At the risk of spoiling the party, let’s have a look at what the Workplace Relations Bill Which Had To Be Urgently Be Passed By Easter actually does, to change anything. Then, we may ask what the rest of the “stringent measures’ will do, when they come in. This month, legislation passed the national parliament to prohibit new AWAs, while leaving in place the old ones.
That’s the change. There can’t be any change of substance, because of what John Howard did, but couldn’t admit Too Loudly, and Labor couldn’t mention At All because they had a campaign to run.
“What John did” was introduce the ‘fairness test’, in May 2007. That meant that every AWA and Collective Agreement had to be tested against an award, to ensure the award could not be undercut. No flexibility at all, in effect.
Awards became sacrosanct. That made AWAs and Collective Agreements much more restrictive and much less
likely to undercut awards than was possible under any of the previous incarnations of this type of legislation – either the Keating Government’s or the first Howard effort in 1996.
The ALP could hardly have been expected to admit this though, could they? It would have cut the election campaign in half. Howard, for his part, could not have spent too much time pointing it out, because that would have been a huge admission of the error he was correcting. We have already heard from his minister, Joe Hockey, that he and most of the Cabinet “did not realize”(!) that WorkChoices lawyers would permit AWAs and Collective agreements to reduce the income of workers, so he presumably didn’t see the significance, and that’s why he never said anything about it.

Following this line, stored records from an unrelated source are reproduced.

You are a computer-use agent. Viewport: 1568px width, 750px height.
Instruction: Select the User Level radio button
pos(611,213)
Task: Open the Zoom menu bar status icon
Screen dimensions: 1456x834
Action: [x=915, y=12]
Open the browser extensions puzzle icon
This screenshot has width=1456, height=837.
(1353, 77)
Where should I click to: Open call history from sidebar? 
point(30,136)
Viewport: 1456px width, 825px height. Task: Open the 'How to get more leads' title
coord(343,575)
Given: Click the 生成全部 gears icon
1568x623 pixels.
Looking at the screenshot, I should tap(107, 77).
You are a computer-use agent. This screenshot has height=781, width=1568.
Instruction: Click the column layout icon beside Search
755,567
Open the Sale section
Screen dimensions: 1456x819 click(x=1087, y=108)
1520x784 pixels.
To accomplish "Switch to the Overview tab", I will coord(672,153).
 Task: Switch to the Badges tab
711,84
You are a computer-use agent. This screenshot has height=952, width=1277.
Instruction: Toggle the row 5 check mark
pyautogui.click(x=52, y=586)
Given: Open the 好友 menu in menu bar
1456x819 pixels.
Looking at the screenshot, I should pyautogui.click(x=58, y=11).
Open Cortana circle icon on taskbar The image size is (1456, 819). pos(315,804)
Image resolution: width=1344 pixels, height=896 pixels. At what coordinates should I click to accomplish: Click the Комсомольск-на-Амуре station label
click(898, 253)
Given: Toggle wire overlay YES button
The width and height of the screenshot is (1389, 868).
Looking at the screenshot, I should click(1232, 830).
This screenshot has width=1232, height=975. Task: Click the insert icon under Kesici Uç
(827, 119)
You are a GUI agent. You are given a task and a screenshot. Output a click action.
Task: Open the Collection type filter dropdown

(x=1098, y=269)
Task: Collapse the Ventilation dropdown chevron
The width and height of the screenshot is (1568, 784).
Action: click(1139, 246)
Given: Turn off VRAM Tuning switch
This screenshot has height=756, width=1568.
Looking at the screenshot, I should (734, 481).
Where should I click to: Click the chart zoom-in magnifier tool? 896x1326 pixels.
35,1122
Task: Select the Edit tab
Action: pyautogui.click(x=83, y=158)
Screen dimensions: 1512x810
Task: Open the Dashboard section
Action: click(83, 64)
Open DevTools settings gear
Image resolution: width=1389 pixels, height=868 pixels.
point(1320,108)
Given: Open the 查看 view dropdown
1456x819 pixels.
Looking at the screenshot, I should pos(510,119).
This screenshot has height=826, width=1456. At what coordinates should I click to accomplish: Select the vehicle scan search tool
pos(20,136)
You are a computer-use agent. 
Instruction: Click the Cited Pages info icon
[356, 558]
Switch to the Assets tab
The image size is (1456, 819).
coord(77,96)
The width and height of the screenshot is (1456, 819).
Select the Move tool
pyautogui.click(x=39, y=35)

The “no-disadvantage test” we are getting this week is different to Howard’s “fairness test” only in the name. No real change. Since that is unarguable, we have to wonder why none of our representatives make note of this. It would be worrying indeed if they didn’t realise it. One thinks that there is a need on both sides to be seen to be doing something, and a simultaneous assumption that most people believe what they are told.
Later – but soon, we are promised – we will have ten minimum standards. The new set “adds” to the Howard version of minimum standards by requiring that an employer provide an information statement. This is apparently different to the ‘statement’ Howard rushed in last year, but no one says how it is different. The new “standards” also permit people to “request” flexible working arrangements. We did not know requesting things was previously prohibited – although now the employer, if they say “no”, has to cite “reasonable business grounds”.
Then, of more potential worry for the Government’s supporters, we have minimum redundancy standards that will undercut the provisions of most NSW awards (hopefully that standard will not be chopped down – but you’d better check). Most worrying for all employees in NSW is the “minimum standard” for Long Service Leave. Workers in this State do far better than most jurisdictions, in long service leave. One hopes the “national standard” will not cut local conditions. It is all “urgent” though, so NSW constituents had better start lobbying Labor MPs now, to prevent them voting up a reduction of entitlements for their constituents due to sheer ignorance.
Then we will have the new wrongful dismissal jurisdiction. Last year’s Ministers, like Tony Abbott, used to go about portraying the right to dispute unfair dismissal as the greatest burden on small business. We might think that interest rates, the GST, and government red tape might have been greater burdens on small business.
At its height, before WorkChoices, there were 10,000 of these cases a year in all the state and federal jurisdictions combined, out of a workforce of 10 million – or zero point one percent of employees per year. WorkChoices cut that to 5000 a year. There won’t be much change when WorkChoices gets undone by the new Government, and the “new” wrongful dismissal rules arrive. Employers with fewer than 100 employees will be brought back in, but only for employees who have been employed for six months or more – that’s the general restriction at the moment. Those with fewer than15 employees (that is, most employers) will not have to worry about it at all for employees with less than months service, and then will get an “exemption” if they go through a correct “procedure” on termination. We could estimate that the number of cases will go up by one or two thousand a year.
That means there will be a zero point zero two percent increase in the proportion of the workforce included each year. Those are the facts. They will surprise most people, because of the sort of “virtual world” lived in by politicians and the journalists who follow them around. We have to wonder why there is such a compact of silence about this profound absence of difference, and why that silence is so carefully observed by both parties. Perhaps they don’t want us to know how little difference there is between them.